Data for review START
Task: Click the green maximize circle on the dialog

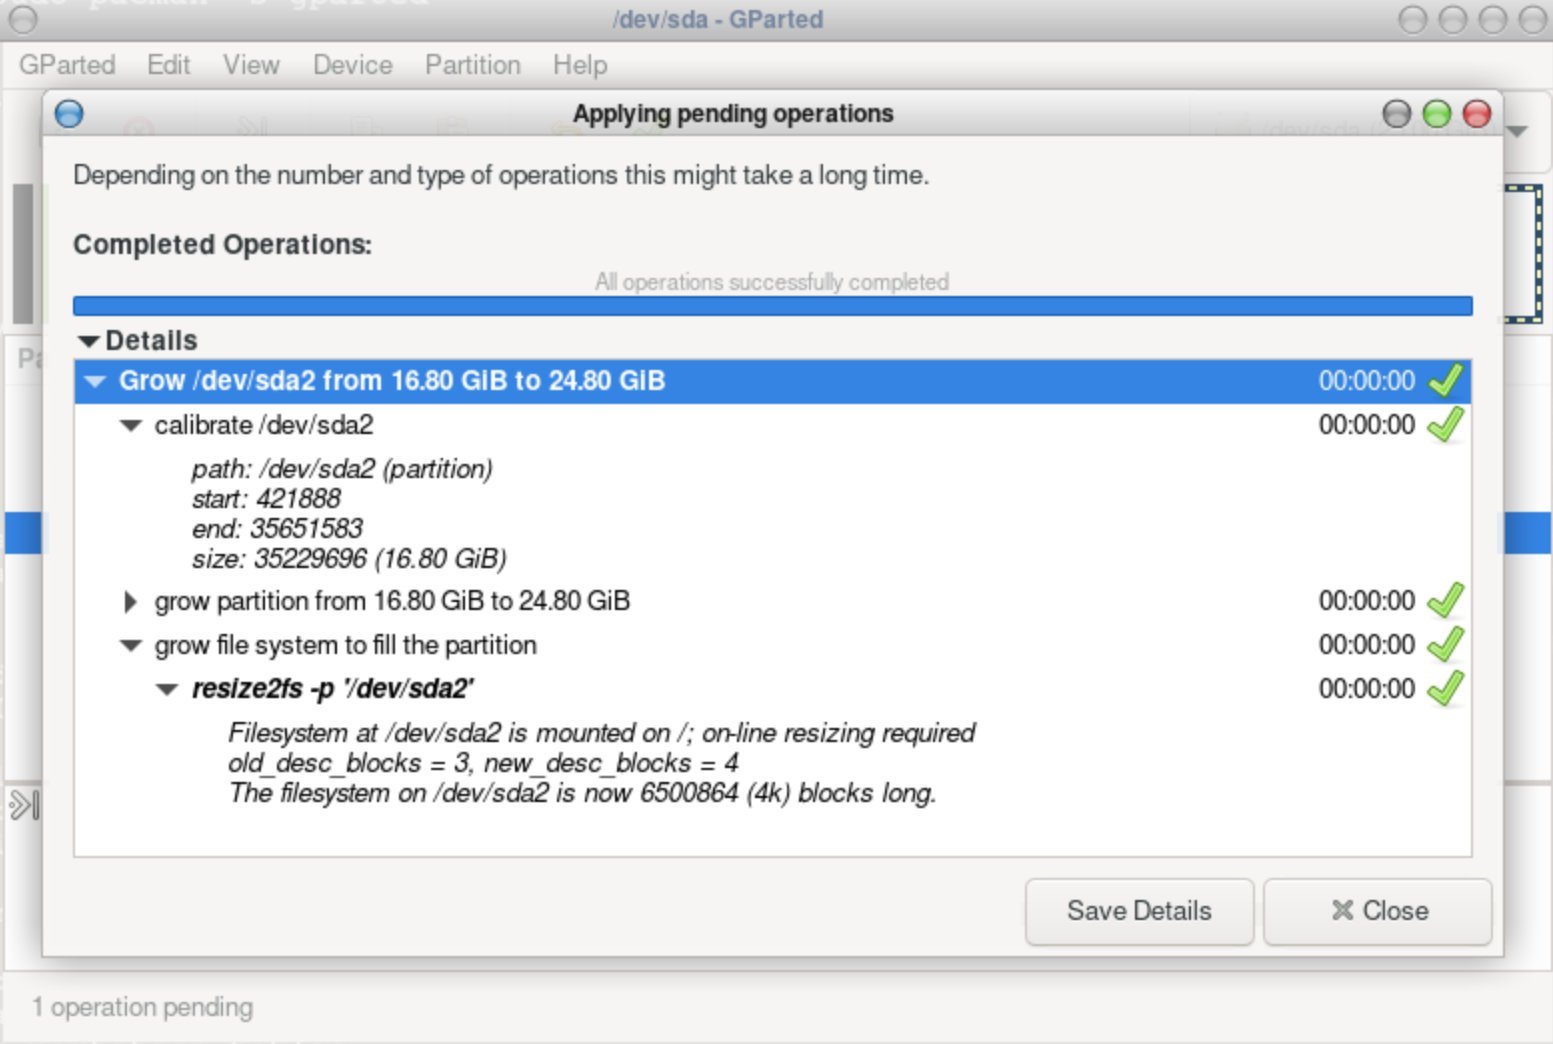Action: [1437, 114]
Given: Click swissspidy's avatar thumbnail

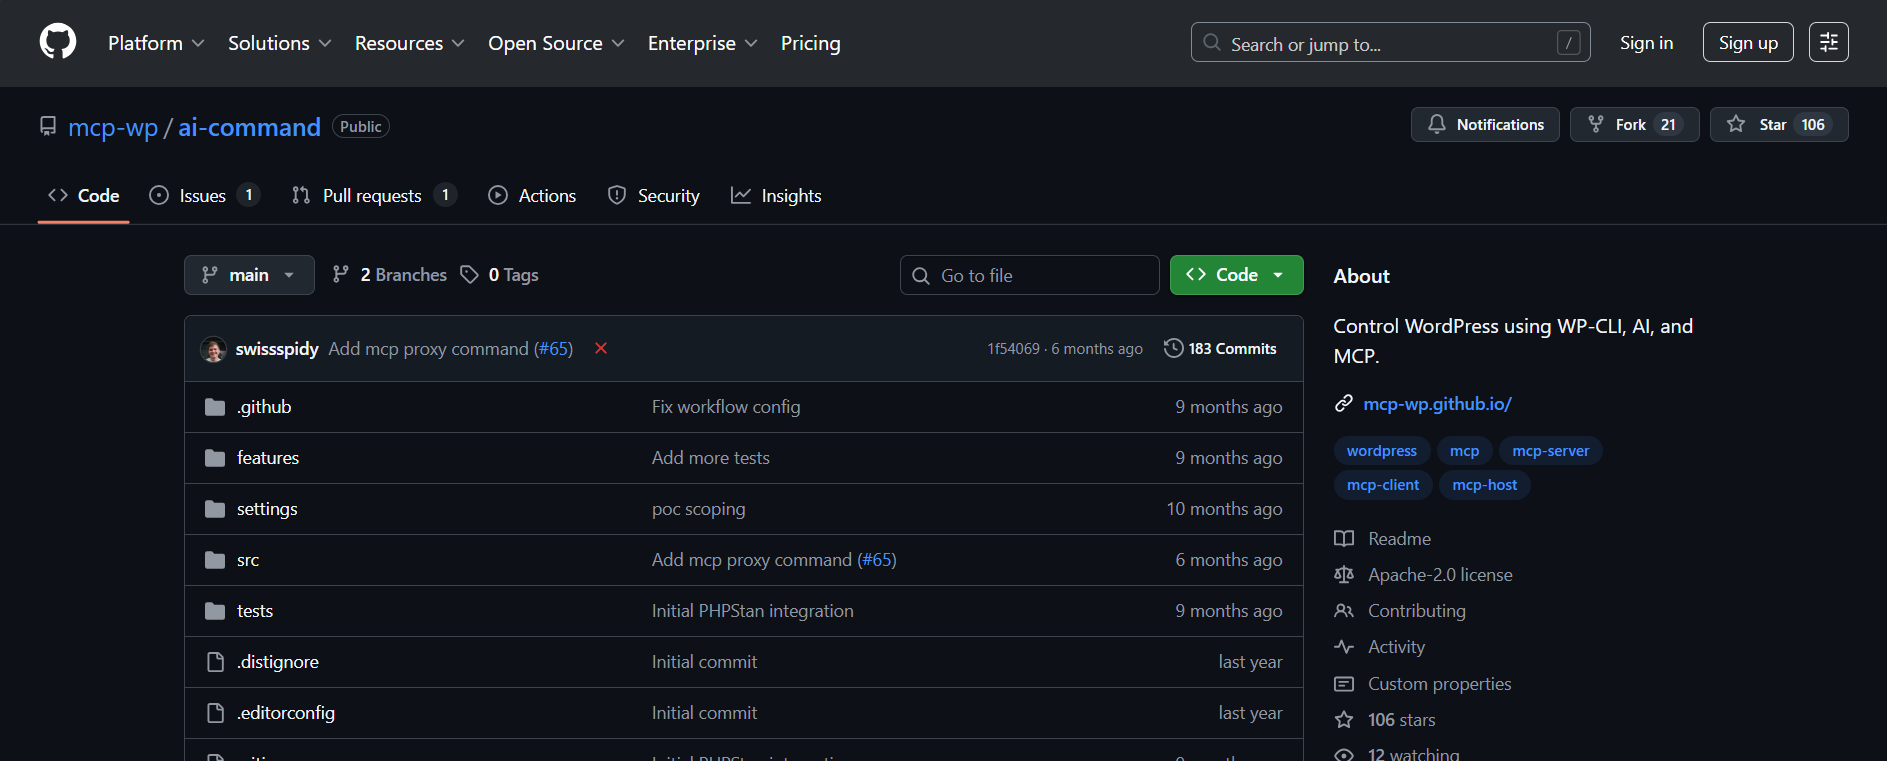Looking at the screenshot, I should 213,349.
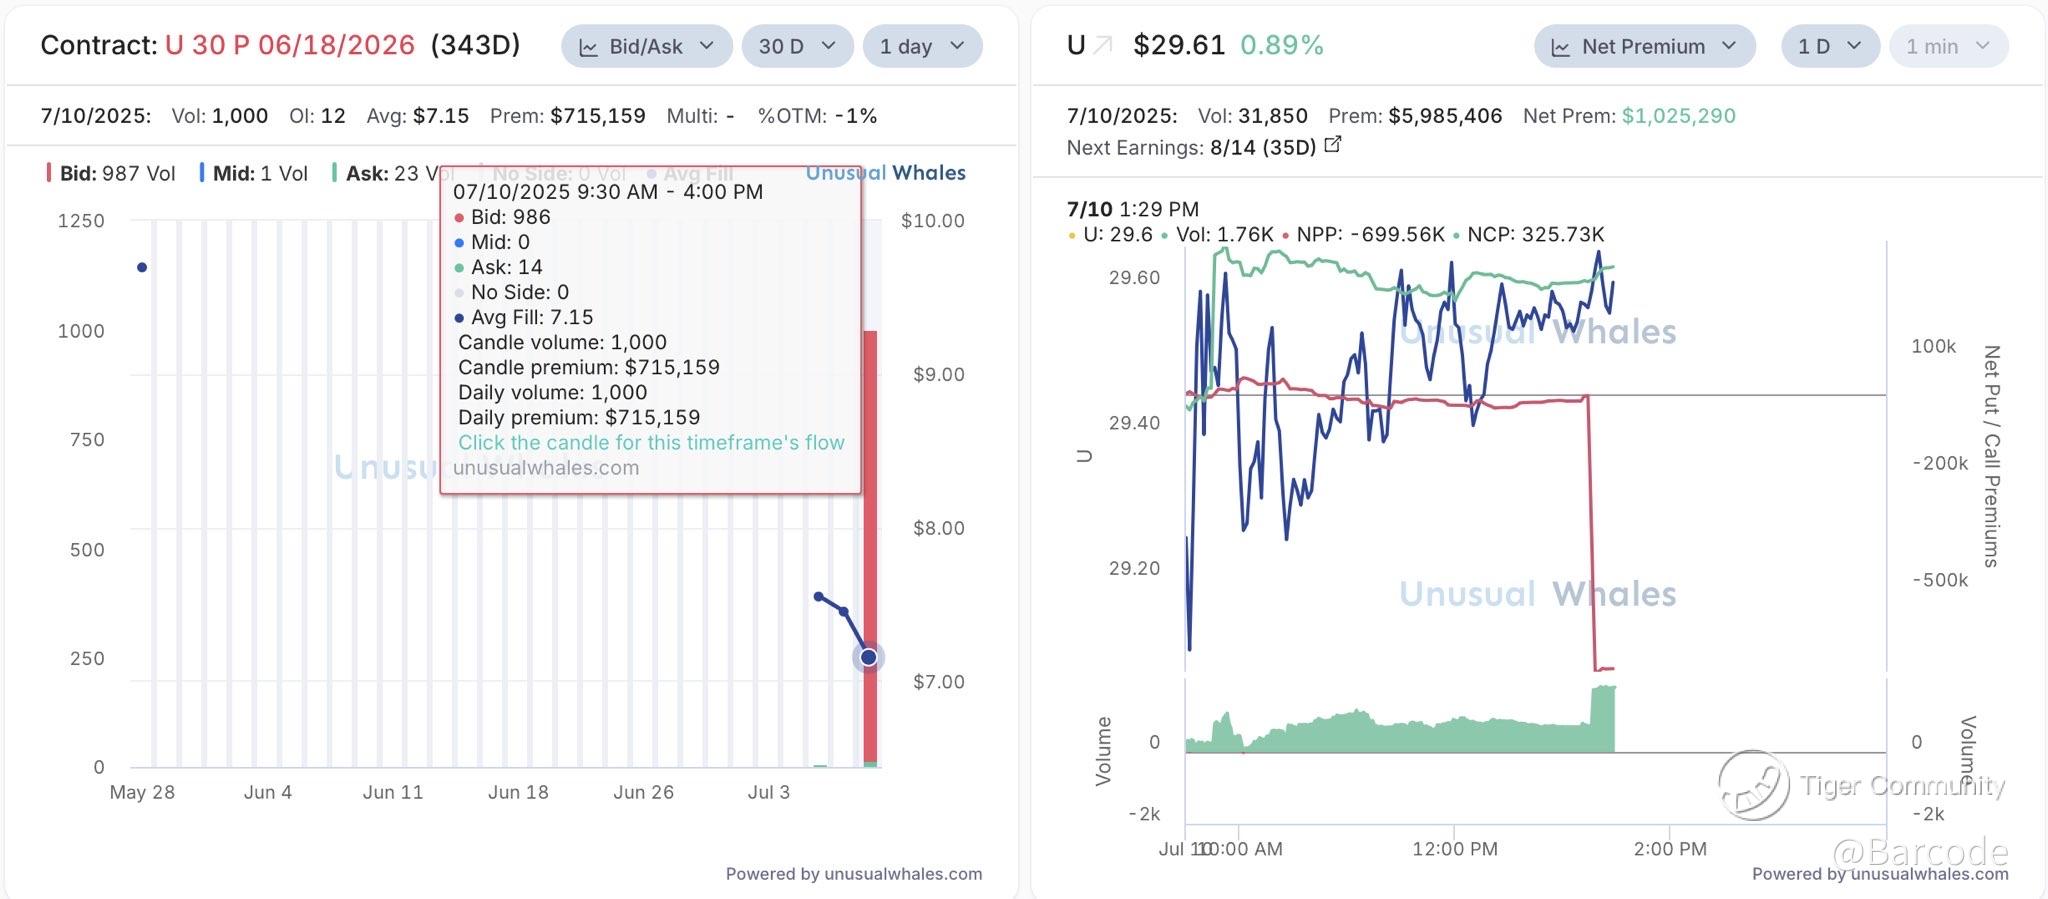This screenshot has height=899, width=2048.
Task: Open the 1 min interval dropdown
Action: (x=1947, y=46)
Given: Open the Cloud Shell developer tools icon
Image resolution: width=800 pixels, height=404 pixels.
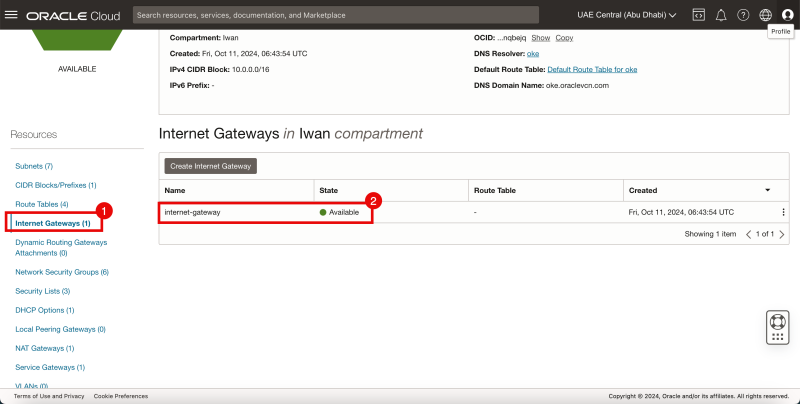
Data for review END
- **Exercise goal**:
Repeat the data exactly in full, omitting its pictures.

- **Answer to the problem**:
Task: Click the green maximize circle on the dialog

Action: [1437, 114]
Given: Click swissspidy's avatar thumbnail

Looking at the screenshot, I should 213,349.
This screenshot has height=899, width=2048.
Task: Open the 1 min interval dropdown
Action: (x=1947, y=46)
Given: Open the Cloud Shell developer tools icon
Image resolution: width=800 pixels, height=404 pixels.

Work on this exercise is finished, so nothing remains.